§ **Work order**: Quote every line below exactly as it reads.

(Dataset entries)
○ ○ ○ ○
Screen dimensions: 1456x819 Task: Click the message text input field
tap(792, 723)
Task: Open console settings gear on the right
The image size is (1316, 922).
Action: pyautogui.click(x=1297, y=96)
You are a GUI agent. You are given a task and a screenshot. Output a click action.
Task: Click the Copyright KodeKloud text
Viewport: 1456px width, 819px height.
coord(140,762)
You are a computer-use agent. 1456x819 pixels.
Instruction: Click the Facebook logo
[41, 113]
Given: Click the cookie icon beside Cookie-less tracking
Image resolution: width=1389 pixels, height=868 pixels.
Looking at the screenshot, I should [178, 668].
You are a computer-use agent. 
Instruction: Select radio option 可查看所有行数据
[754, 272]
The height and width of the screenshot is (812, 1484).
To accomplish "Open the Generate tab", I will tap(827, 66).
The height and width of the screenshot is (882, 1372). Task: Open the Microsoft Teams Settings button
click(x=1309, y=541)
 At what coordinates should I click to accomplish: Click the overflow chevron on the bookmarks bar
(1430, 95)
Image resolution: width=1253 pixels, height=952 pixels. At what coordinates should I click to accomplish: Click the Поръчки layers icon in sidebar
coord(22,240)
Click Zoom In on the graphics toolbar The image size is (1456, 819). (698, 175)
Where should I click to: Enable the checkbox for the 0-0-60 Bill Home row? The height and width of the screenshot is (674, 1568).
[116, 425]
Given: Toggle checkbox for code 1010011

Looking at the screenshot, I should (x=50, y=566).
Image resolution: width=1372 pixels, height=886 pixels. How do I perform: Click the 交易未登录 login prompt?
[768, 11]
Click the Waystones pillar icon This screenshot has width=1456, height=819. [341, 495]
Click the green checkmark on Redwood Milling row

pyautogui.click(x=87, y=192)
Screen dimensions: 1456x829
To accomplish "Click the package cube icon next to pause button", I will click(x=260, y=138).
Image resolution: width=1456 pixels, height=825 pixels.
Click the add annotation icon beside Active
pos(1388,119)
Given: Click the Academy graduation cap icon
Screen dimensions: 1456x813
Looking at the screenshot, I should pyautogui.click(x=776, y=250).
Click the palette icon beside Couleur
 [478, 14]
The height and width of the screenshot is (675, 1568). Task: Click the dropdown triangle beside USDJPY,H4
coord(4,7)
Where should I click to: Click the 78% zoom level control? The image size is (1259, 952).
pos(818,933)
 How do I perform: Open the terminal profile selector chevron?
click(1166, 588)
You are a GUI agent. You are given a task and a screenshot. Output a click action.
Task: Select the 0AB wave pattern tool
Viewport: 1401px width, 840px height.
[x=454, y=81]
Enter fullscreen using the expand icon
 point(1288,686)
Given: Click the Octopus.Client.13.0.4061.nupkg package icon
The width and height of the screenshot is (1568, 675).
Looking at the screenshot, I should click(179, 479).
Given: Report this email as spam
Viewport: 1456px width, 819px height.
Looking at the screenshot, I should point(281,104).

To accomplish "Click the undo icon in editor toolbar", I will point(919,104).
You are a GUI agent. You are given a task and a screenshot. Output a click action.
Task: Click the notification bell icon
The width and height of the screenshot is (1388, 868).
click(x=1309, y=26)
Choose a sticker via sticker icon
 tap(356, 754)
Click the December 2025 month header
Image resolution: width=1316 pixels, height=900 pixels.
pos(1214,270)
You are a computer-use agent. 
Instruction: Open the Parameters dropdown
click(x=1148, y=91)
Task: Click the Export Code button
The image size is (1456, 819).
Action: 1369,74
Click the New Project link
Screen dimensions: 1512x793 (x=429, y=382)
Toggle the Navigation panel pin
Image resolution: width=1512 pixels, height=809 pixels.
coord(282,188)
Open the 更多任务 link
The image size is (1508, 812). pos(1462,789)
○ ○ ○ ○
§ **Output for this exercise**:
Screen dimensions: 1456x819 Task: Click the message text input field
tap(792, 723)
Task: Open console settings gear on the right
The image size is (1316, 922).
Action: pyautogui.click(x=1297, y=96)
You are a GUI agent. You are given a task and a screenshot. Output a click action.
Task: Click the Copyright KodeKloud text
Viewport: 1456px width, 819px height.
coord(140,762)
You are a computer-use agent. 1456x819 pixels.
Instruction: Click the Facebook logo
[41, 113]
Given: Click the cookie icon beside Cookie-less tracking
Image resolution: width=1389 pixels, height=868 pixels.
Looking at the screenshot, I should [178, 668].
You are a computer-use agent. 
Instruction: Select radio option 可查看所有行数据
[754, 272]
The height and width of the screenshot is (812, 1484).
To accomplish "Open the Generate tab", I will tap(827, 66).
The height and width of the screenshot is (882, 1372). Task: Open the Microsoft Teams Settings button
click(x=1309, y=541)
 At what coordinates should I click to accomplish: Click the overflow chevron on the bookmarks bar
(1430, 95)
Image resolution: width=1253 pixels, height=952 pixels. At what coordinates should I click to accomplish: Click the Поръчки layers icon in sidebar
coord(22,240)
Click Zoom In on the graphics toolbar The image size is (1456, 819). (698, 175)
Where should I click to: Enable the checkbox for the 0-0-60 Bill Home row? The height and width of the screenshot is (674, 1568).
[116, 425]
Given: Toggle checkbox for code 1010011

Looking at the screenshot, I should (x=50, y=566).
Image resolution: width=1372 pixels, height=886 pixels. How do I perform: Click the 交易未登录 login prompt?
[768, 11]
Click the Waystones pillar icon This screenshot has width=1456, height=819. [341, 495]
Click the green checkmark on Redwood Milling row

pyautogui.click(x=87, y=192)
Screen dimensions: 1456x829
To accomplish "Click the package cube icon next to pause button", I will click(x=260, y=138).
Image resolution: width=1456 pixels, height=825 pixels.
Click the add annotation icon beside Active
pos(1388,119)
Given: Click the Academy graduation cap icon
Screen dimensions: 1456x813
Looking at the screenshot, I should pyautogui.click(x=776, y=250).
Click the palette icon beside Couleur
 [478, 14]
The height and width of the screenshot is (675, 1568). Task: Click the dropdown triangle beside USDJPY,H4
coord(4,7)
Where should I click to: Click the 78% zoom level control? The image size is (1259, 952).
pos(818,933)
 How do I perform: Open the terminal profile selector chevron?
click(1166, 588)
You are a GUI agent. You are given a task and a screenshot. Output a click action.
Task: Select the 0AB wave pattern tool
Viewport: 1401px width, 840px height.
[x=454, y=81]
Enter fullscreen using the expand icon
 point(1288,686)
Given: Click the Octopus.Client.13.0.4061.nupkg package icon
The width and height of the screenshot is (1568, 675).
Looking at the screenshot, I should click(179, 479).
Given: Report this email as spam
Viewport: 1456px width, 819px height.
Looking at the screenshot, I should point(281,104).

To accomplish "Click the undo icon in editor toolbar", I will point(919,104).
You are a GUI agent. You are given a task and a screenshot. Output a click action.
Task: Click the notification bell icon
The width and height of the screenshot is (1388, 868).
click(x=1309, y=26)
Choose a sticker via sticker icon
 tap(356, 754)
Click the December 2025 month header
Image resolution: width=1316 pixels, height=900 pixels.
pos(1214,270)
You are a computer-use agent. 
Instruction: Open the Parameters dropdown
click(x=1148, y=91)
Task: Click the Export Code button
The image size is (1456, 819).
Action: 1369,74
Click the New Project link
Screen dimensions: 1512x793 (x=429, y=382)
Toggle the Navigation panel pin
Image resolution: width=1512 pixels, height=809 pixels.
coord(282,188)
Open the 更多任务 link
The image size is (1508, 812). pos(1462,789)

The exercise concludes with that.